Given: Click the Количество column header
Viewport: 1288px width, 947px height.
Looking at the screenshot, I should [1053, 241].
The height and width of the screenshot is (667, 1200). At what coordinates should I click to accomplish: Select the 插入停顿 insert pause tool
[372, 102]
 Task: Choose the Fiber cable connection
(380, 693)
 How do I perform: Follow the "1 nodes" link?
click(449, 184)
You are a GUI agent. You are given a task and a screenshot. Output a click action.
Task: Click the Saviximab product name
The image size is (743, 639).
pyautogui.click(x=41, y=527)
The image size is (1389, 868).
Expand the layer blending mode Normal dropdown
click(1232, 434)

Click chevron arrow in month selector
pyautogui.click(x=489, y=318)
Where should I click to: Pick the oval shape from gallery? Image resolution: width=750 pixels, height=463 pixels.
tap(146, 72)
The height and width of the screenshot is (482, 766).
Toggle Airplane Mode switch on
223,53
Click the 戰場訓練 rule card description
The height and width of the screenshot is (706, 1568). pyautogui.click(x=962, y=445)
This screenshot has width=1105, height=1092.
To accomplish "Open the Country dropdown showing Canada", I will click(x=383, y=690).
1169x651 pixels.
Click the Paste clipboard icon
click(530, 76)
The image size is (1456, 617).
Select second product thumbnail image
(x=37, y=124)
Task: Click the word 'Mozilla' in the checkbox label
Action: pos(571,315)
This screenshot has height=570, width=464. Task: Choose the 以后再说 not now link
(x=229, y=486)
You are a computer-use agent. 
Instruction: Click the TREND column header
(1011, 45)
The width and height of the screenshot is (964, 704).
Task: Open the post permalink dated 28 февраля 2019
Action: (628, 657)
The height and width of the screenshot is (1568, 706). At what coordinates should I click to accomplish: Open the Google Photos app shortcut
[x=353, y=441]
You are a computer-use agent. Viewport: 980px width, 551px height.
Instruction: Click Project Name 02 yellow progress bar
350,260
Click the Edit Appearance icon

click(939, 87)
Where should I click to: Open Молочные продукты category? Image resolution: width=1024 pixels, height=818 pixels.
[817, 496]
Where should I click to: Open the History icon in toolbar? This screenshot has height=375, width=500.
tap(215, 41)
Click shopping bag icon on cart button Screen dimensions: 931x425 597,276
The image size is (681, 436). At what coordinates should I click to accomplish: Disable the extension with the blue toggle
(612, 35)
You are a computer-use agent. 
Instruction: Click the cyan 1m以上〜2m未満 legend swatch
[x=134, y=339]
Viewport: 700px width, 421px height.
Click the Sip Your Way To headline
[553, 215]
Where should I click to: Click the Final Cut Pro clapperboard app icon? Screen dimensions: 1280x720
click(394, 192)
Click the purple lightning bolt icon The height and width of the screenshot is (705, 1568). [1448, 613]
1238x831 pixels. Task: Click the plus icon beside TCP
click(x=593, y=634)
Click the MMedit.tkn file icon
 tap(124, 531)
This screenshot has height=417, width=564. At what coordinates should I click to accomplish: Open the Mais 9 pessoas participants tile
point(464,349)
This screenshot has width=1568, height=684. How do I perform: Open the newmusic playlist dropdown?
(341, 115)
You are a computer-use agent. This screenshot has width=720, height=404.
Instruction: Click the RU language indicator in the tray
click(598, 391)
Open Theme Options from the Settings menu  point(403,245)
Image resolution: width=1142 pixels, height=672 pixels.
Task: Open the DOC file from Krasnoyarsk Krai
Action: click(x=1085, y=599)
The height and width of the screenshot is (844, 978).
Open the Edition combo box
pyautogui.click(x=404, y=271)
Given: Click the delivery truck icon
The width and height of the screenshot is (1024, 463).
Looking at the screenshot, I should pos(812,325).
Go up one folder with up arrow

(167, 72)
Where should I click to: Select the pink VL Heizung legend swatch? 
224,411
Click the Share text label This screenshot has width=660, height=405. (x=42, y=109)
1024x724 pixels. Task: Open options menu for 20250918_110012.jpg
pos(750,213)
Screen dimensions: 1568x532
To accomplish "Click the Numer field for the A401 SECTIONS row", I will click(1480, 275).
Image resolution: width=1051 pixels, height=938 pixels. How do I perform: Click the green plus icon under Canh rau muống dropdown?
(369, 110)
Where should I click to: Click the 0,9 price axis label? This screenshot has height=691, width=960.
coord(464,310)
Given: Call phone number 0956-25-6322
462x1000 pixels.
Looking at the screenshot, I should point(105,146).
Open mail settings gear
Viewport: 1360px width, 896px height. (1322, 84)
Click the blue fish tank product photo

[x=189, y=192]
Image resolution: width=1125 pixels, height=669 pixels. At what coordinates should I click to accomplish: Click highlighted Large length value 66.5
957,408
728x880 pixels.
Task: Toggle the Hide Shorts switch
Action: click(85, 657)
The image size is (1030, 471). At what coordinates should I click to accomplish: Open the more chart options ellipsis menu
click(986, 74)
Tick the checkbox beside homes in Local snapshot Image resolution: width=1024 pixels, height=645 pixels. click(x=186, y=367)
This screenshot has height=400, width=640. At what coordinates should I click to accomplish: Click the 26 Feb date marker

Directions: Could every entry above be printed again, word for word?

Result:
Given: Click the Количество column header
Viewport: 1288px width, 947px height.
Looking at the screenshot, I should [1053, 241].
The height and width of the screenshot is (667, 1200). At what coordinates should I click to accomplish: Select the 插入停顿 insert pause tool
[372, 102]
 Task: Choose the Fiber cable connection
(380, 693)
 How do I perform: Follow the "1 nodes" link?
click(449, 184)
You are a GUI agent. You are given a task and a screenshot. Output a click action.
Task: Click the Saviximab product name
The image size is (743, 639).
pyautogui.click(x=41, y=527)
The image size is (1389, 868).
Expand the layer blending mode Normal dropdown
click(1232, 434)

Click chevron arrow in month selector
pyautogui.click(x=489, y=318)
Where should I click to: Pick the oval shape from gallery? Image resolution: width=750 pixels, height=463 pixels.
tap(146, 72)
The height and width of the screenshot is (482, 766).
Toggle Airplane Mode switch on
223,53
Click the 戰場訓練 rule card description
The height and width of the screenshot is (706, 1568). pyautogui.click(x=962, y=445)
This screenshot has width=1105, height=1092.
To accomplish "Open the Country dropdown showing Canada", I will click(x=383, y=690).
1169x651 pixels.
Click the Paste clipboard icon
click(530, 76)
The image size is (1456, 617).
Select second product thumbnail image
(x=37, y=124)
Task: Click the word 'Mozilla' in the checkbox label
Action: pos(571,315)
This screenshot has height=570, width=464. Task: Choose the 以后再说 not now link
(x=229, y=486)
You are a computer-use agent. 
Instruction: Click the TREND column header
(1011, 45)
The width and height of the screenshot is (964, 704).
Task: Open the post permalink dated 28 февраля 2019
Action: (628, 657)
The height and width of the screenshot is (1568, 706). At what coordinates should I click to accomplish: Open the Google Photos app shortcut
[x=353, y=441]
You are a computer-use agent. Viewport: 980px width, 551px height.
Instruction: Click Project Name 02 yellow progress bar
350,260
Click the Edit Appearance icon

click(939, 87)
Where should I click to: Open Молочные продукты category? Image resolution: width=1024 pixels, height=818 pixels.
[817, 496]
Where should I click to: Open the History icon in toolbar? This screenshot has height=375, width=500.
tap(215, 41)
Click shopping bag icon on cart button Screen dimensions: 931x425 597,276
The image size is (681, 436). At what coordinates should I click to accomplish: Disable the extension with the blue toggle
(612, 35)
You are a computer-use agent. 
Instruction: Click the cyan 1m以上〜2m未満 legend swatch
[x=134, y=339]
Viewport: 700px width, 421px height.
Click the Sip Your Way To headline
[553, 215]
Where should I click to: Click the Final Cut Pro clapperboard app icon? Screen dimensions: 1280x720
click(394, 192)
Click the purple lightning bolt icon The height and width of the screenshot is (705, 1568). [1448, 613]
1238x831 pixels. Task: Click the plus icon beside TCP
click(x=593, y=634)
Click the MMedit.tkn file icon
 tap(124, 531)
This screenshot has height=417, width=564. At what coordinates should I click to accomplish: Open the Mais 9 pessoas participants tile
point(464,349)
This screenshot has width=1568, height=684. How do I perform: Open the newmusic playlist dropdown?
(341, 115)
You are a computer-use agent. This screenshot has width=720, height=404.
Instruction: Click the RU language indicator in the tray
click(598, 391)
Open Theme Options from the Settings menu  point(403,245)
Image resolution: width=1142 pixels, height=672 pixels.
Task: Open the DOC file from Krasnoyarsk Krai
Action: click(x=1085, y=599)
The height and width of the screenshot is (844, 978).
Open the Edition combo box
pyautogui.click(x=404, y=271)
Given: Click the delivery truck icon
The width and height of the screenshot is (1024, 463).
Looking at the screenshot, I should pos(812,325).
Go up one folder with up arrow

(167, 72)
Where should I click to: Select the pink VL Heizung legend swatch? 
224,411
Click the Share text label This screenshot has width=660, height=405. (x=42, y=109)
1024x724 pixels. Task: Open options menu for 20250918_110012.jpg
pos(750,213)
Screen dimensions: 1568x532
To accomplish "Click the Numer field for the A401 SECTIONS row", I will click(1480, 275).
Image resolution: width=1051 pixels, height=938 pixels. How do I perform: Click the green plus icon under Canh rau muống dropdown?
(369, 110)
Where should I click to: Click the 0,9 price axis label? This screenshot has height=691, width=960.
coord(464,310)
Given: Call phone number 0956-25-6322
462x1000 pixels.
Looking at the screenshot, I should point(105,146).
Open mail settings gear
Viewport: 1360px width, 896px height. (1322, 84)
Click the blue fish tank product photo

[x=189, y=192]
Image resolution: width=1125 pixels, height=669 pixels. At what coordinates should I click to accomplish: Click highlighted Large length value 66.5
957,408
728x880 pixels.
Task: Toggle the Hide Shorts switch
Action: click(85, 657)
The image size is (1030, 471). At what coordinates should I click to accomplish: Open the more chart options ellipsis menu
click(986, 74)
Tick the checkbox beside homes in Local snapshot Image resolution: width=1024 pixels, height=645 pixels. click(x=186, y=367)
This screenshot has height=400, width=640. At what coordinates should I click to accomplish: Click the 26 Feb date marker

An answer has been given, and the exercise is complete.